MARJORIE HODGES DOOLITTLE (1888 - 1972)
"VOLUNTEER FIRE DEPARTMENT"
O/M 20" x 16"
1,800.


CURRENT EXHIBITION 
WEST OF THE MISSISSIPPI
American Paintings
APRIL 22 - JULY 3
While some of the works exhibited are shown in as found condition and with original frames, some have required framing for exhibition by Joseph Lehn Antique Frames on the 3rd floor of our building at 222 West Read Street. His framing studio contains over 2000 frames in all periods and styles. Joe can be reached at
410-336-6741 or e-mail: fram.art@verizon.net  
NOTE: 
If you would like to receive our weekly e-mail "Pictures at an Exhibition",  please contact us at fram.art@verizon.net.


MARJORIE HODGES DOOLITTLE (1888 - 1972)
"VOLUNTEER FIRE DEPARTMENT"
O/M 20" x 16"
1,800.

Anrique Toy Museum in the Baltimore Sun

The wonderful Chris Kaltenbach from The Baltimore Sun published a thoughtful profile of  The Antique Toy Museum and the response has been spectacular!  Thank you to every one who stopped by as a result of this article - the response has been overwhelming and positive -  and we look forward to seeing more of you soon!

SEE PHOTO GALLERY

VIDEO HERE

Toy Story

Baltimore collector strives to keep her unique museum whole, long after she’s gone

April 25, 2010|By Chris Kaltenbach, The Baltimore Sun
Behind an unassuming storefront on West Read Street, clowns and animals cavort freely while prim and proper Victorian ladies and gentlemen look on. A '50s Chevy sits ready to pull its silver trailer cross-country, while music school benefactor George Peabody gazes sternly from a darkened corner. And a game of ping-pong waits to get started.

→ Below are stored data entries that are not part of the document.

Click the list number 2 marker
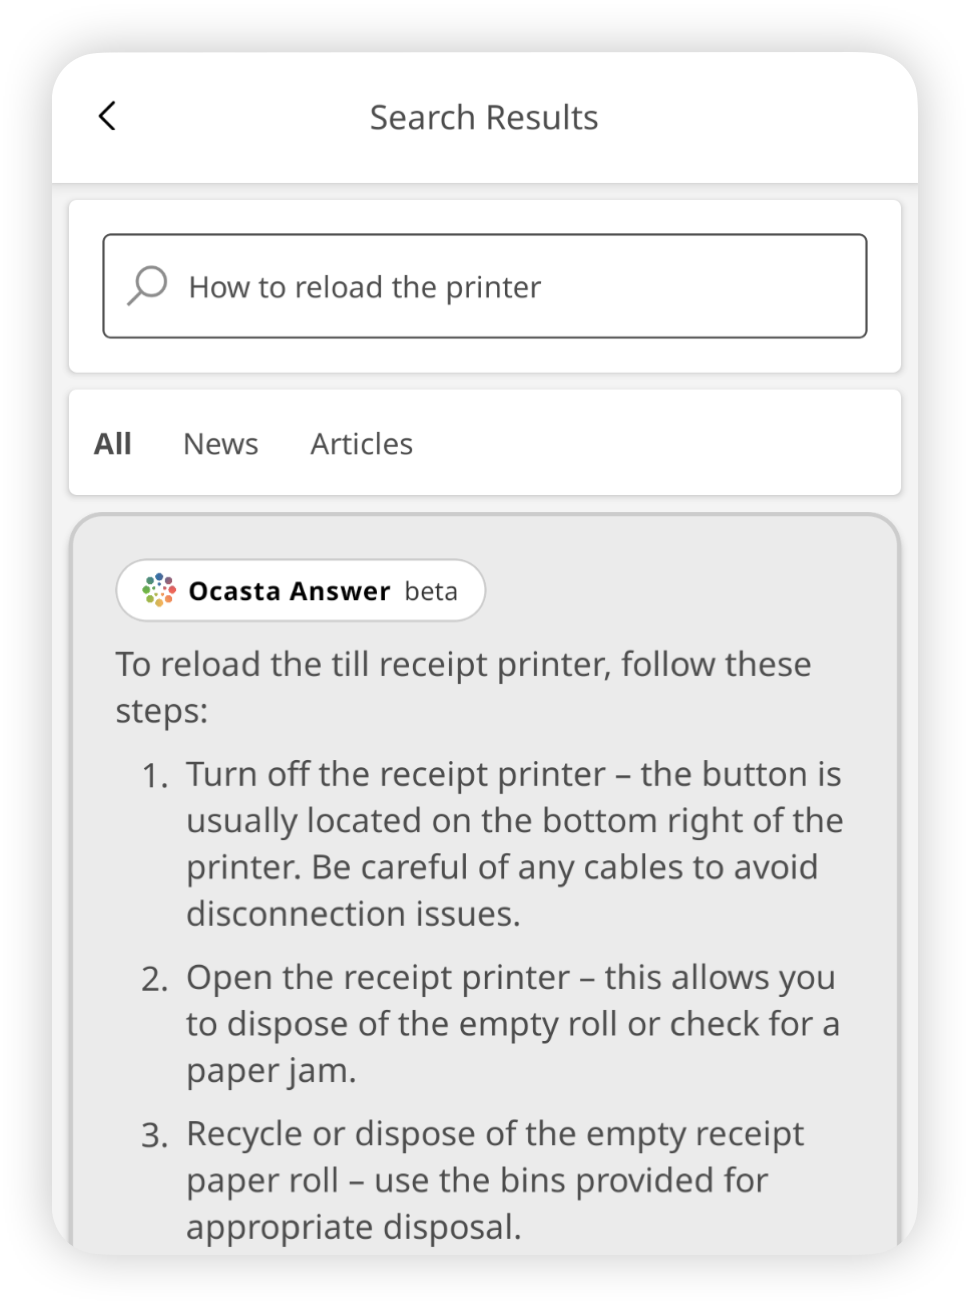This screenshot has width=970, height=1306. tap(154, 979)

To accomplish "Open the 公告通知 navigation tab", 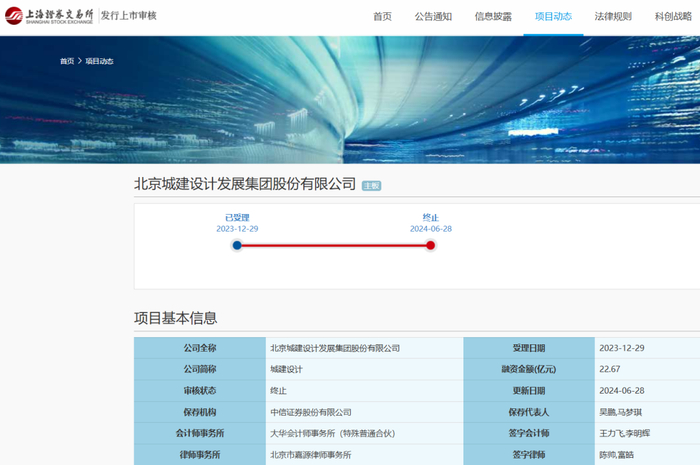I will [x=433, y=17].
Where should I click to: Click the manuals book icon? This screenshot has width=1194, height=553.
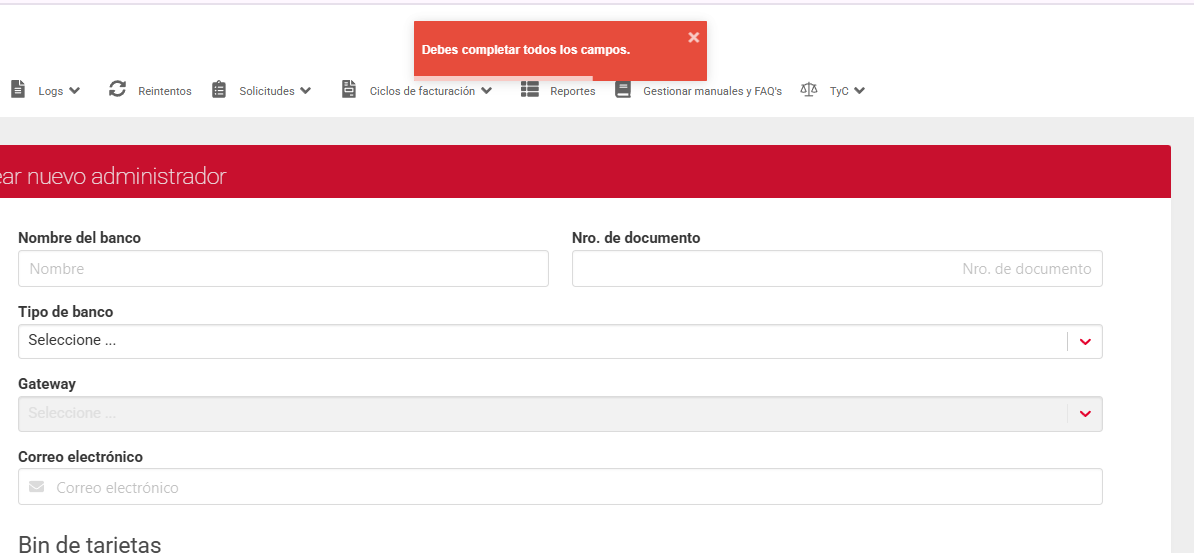coord(623,89)
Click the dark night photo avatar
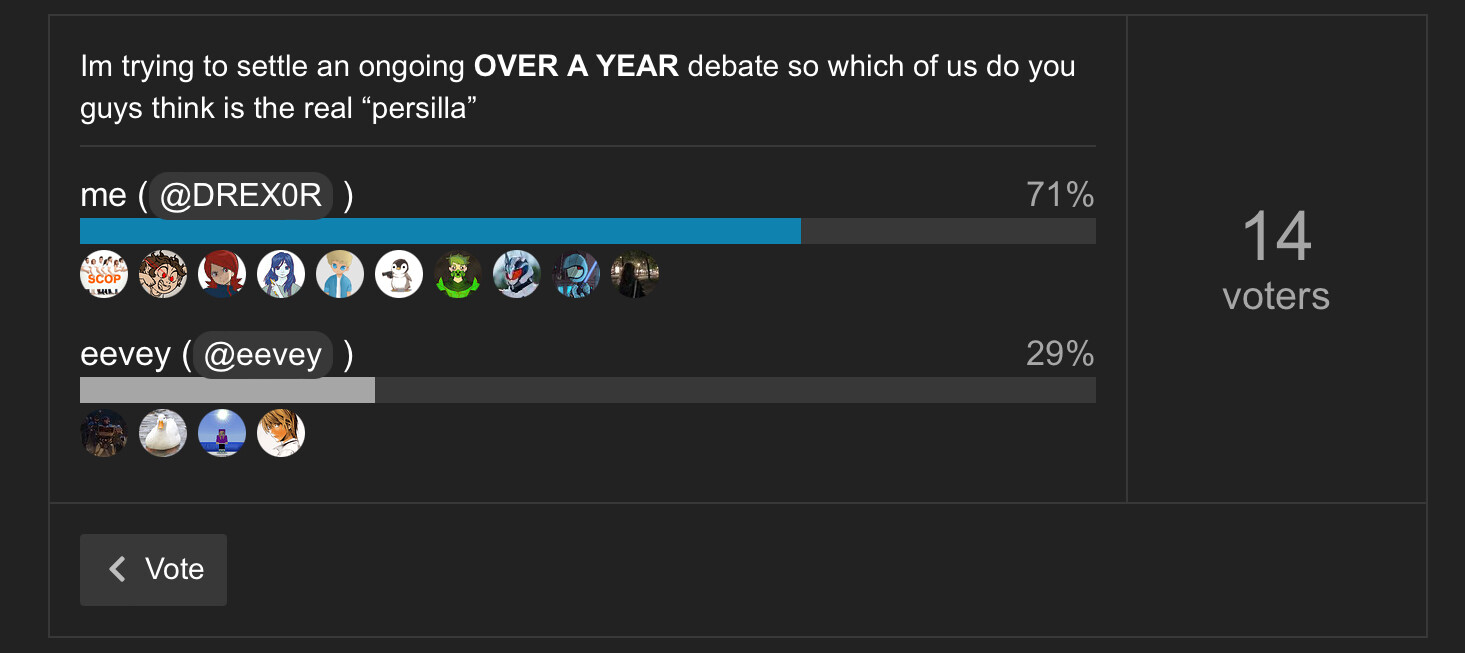Image resolution: width=1465 pixels, height=653 pixels. (x=635, y=274)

For eight years, Anne Smith's Antique Toy Museum has sat quietly at 222 W. Read St. on the outer fringes of Mount Vernon, housing a vast trove of mostly late-19th- and early 20th-century playthings. But Smith, who has decided the time has come to sell off her collection and move to Florida, considers it more than a museum. To her, it's a work of art she labored over for years, one she's trying to sell as such. True, she'd probably make more money by breaking up the museum and selling it piecemeal at auction. But turning a profit, she says, has never been the point.

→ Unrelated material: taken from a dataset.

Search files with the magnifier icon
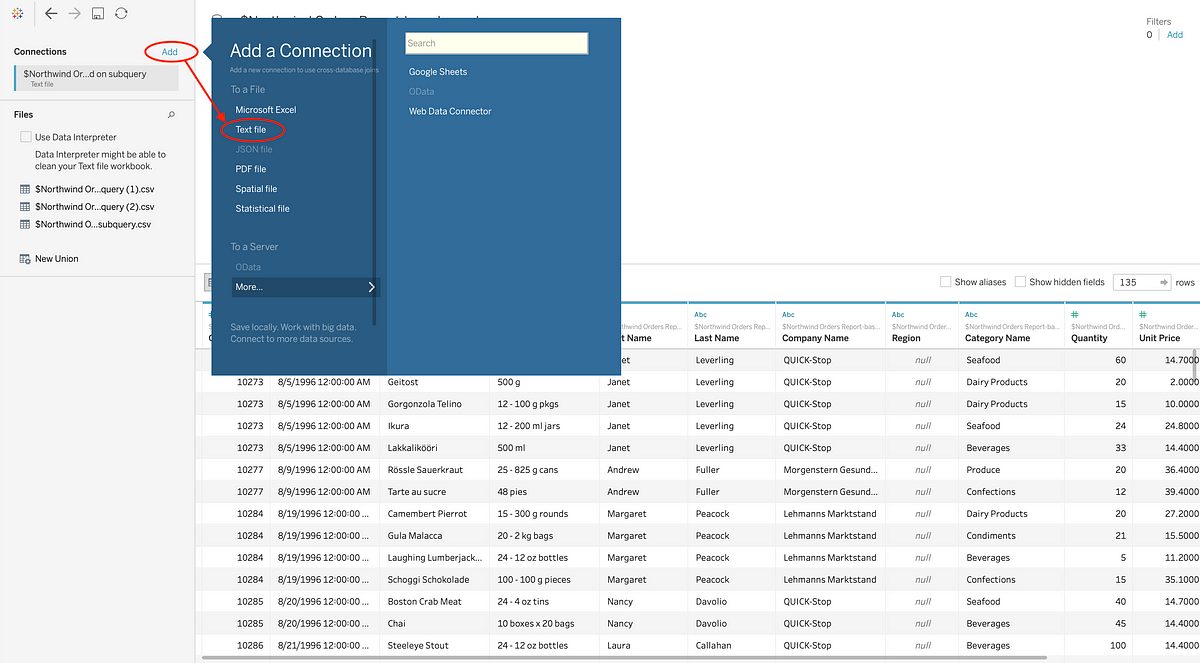This screenshot has width=1200, height=663. (x=171, y=115)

"It's definitely a work of art," says Smith, who also operates an antiques shop and fine-arts gallery out of the Civil War-era building. "When I see it go out of here, it's definitely going to be very hard. If someone takes the whole collection, it won't be as hard as if it has to go to auction. If it ends up going to auction, that'll be … "

Smith, who politely declines to give her age but acknowledges having been in the antiques business since the early 1970s, pauses a moment to look around her museum, at the smiling clowns, serious-looking dolls and frisky animals that have been her charges all these years. She spent decades collecting the toys the museum houses, two years assembling the museum after moving to Baltimore in 2000. For her, breaking it up would be beyond hard to do.

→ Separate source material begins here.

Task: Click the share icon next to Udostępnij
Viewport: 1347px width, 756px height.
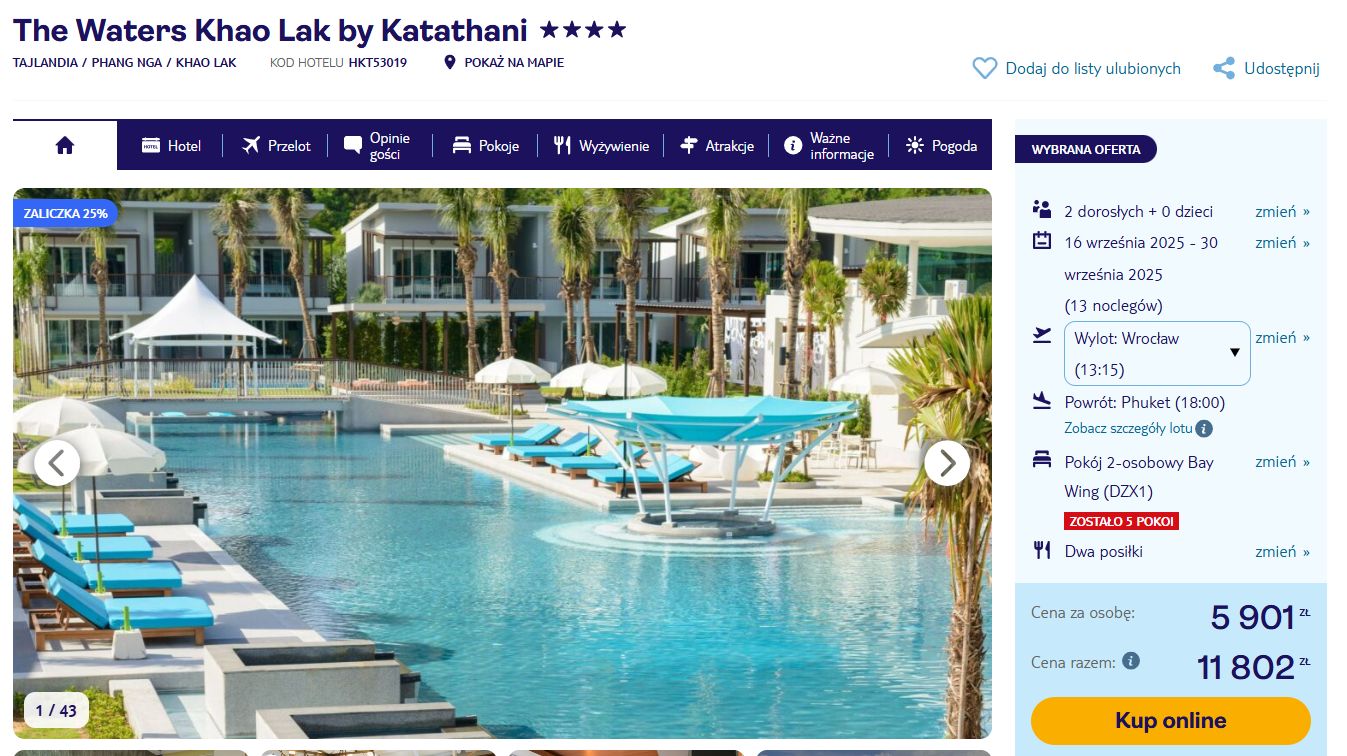Action: click(1224, 68)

"I'll be torn apart," she says simply.

In truth, the museum has never been much of a moneymaker. In a good month, maybe 20 people would drop in, pay the $5 admission charge ($4 for children and seniors) and gaze over the toys their parents, grandparents and even great-grandparents might have played with. Some weeks, no one would come by at all. Maybe a few curious folks would walk in to see what antiques Smith had for sale in the front part of the building, and maybe they'd notice the red curtain separating the shop from the museum. But few would bother to pay the admission charge and peer behind it.

It's been their loss. For just those few bucks, visitors are instantly transported back a few generations. Punch and Judy dolls sit on shelves or hang suspended from strings. Tiny cardboard tuba players huff away silently on their instruments. Century-old jacks-in-the-box grin impishly. An oilcloth World War II-era panda, retired after spending who-knows-how-many years on some child's shelf, smiles contentedly.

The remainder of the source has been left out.